One of the Desert Fathers tells us of a young monk who came to his elder, complaining that he’d been wronged by one of his brothers, and following the holy tradition of the desert, had gone to the one who had wronged him, asking for forgiveness. The erring brother refused, so the wronged brother wanted to know what he should do in response. The elder told the young monk that he had walked away justified in the eyes of God, and that there was nothing left for him to do, except to pray for his erring brother.

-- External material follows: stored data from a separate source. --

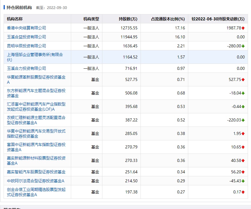251x209 pixels.
Task: Open 玉溪合益投资有限公司 link
Action: tap(26, 37)
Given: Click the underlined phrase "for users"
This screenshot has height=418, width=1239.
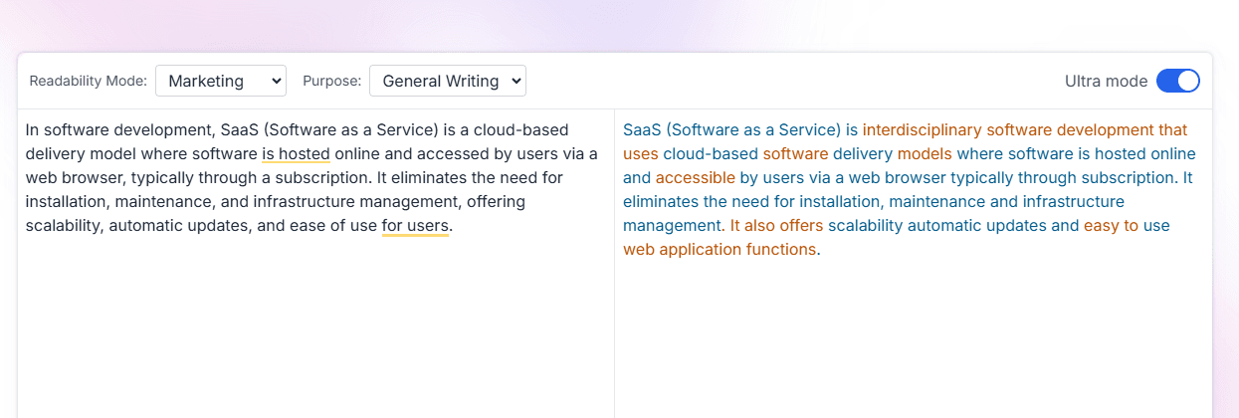Looking at the screenshot, I should pos(415,225).
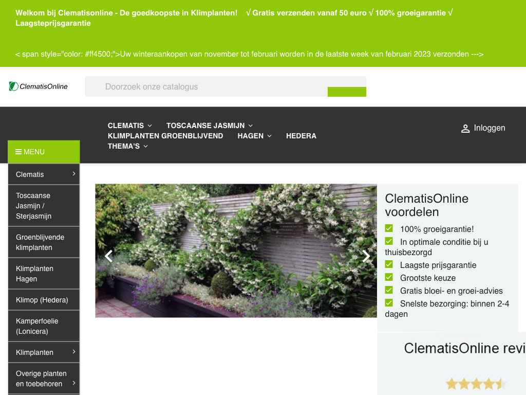
Task: Open Kamperfoelie (Lonicera) sidebar link
Action: click(37, 326)
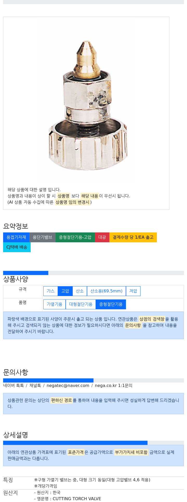Pick the 중형절단기용 product name option
The image size is (187, 502).
111,304
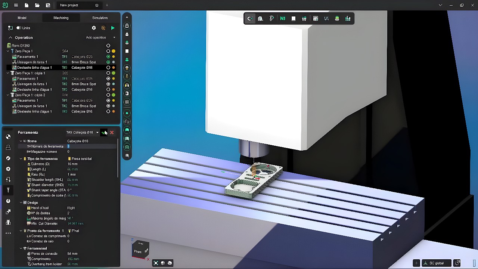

This true story from the Desert Fathers makes clear that we must always be quick to forgive others, even if they were at fault, not remembering the wrong done to us, nor depend on the other cooperating in the reconciliation. Their repentance is not required, for we will be held accountable only for our own response. Before God, we will be justified.
When another person refuses to accept our heartfelt apology, we must be willing to let it be, and walk away, knowing that we’ve done our part. Abusive people such as these, can, if we let them, prevent us from living our own life in Christ, for they keep our focus away from the forgiveness that comes from Christ. When we walk away from such negative people, we walk away having forgiven them, and we commit ourselves to praying for their repentance. There is nothing more we can do.
Keeping our focus on Christ, we do not react, do not resent, and do not lose our inner peace. The sickness that is at the basis of controlling, abusive people, must not be allowed to take away from the inner joy and peace that comes from our personal relationship with Christ.
For your own soul’s sake, and for the soul of the abuser, continue to pray for them, but go your own way, “And the peace of God, which passeth all understanding, shall keep your hearts and minds through Christ Jesus (Philippians 4:7).”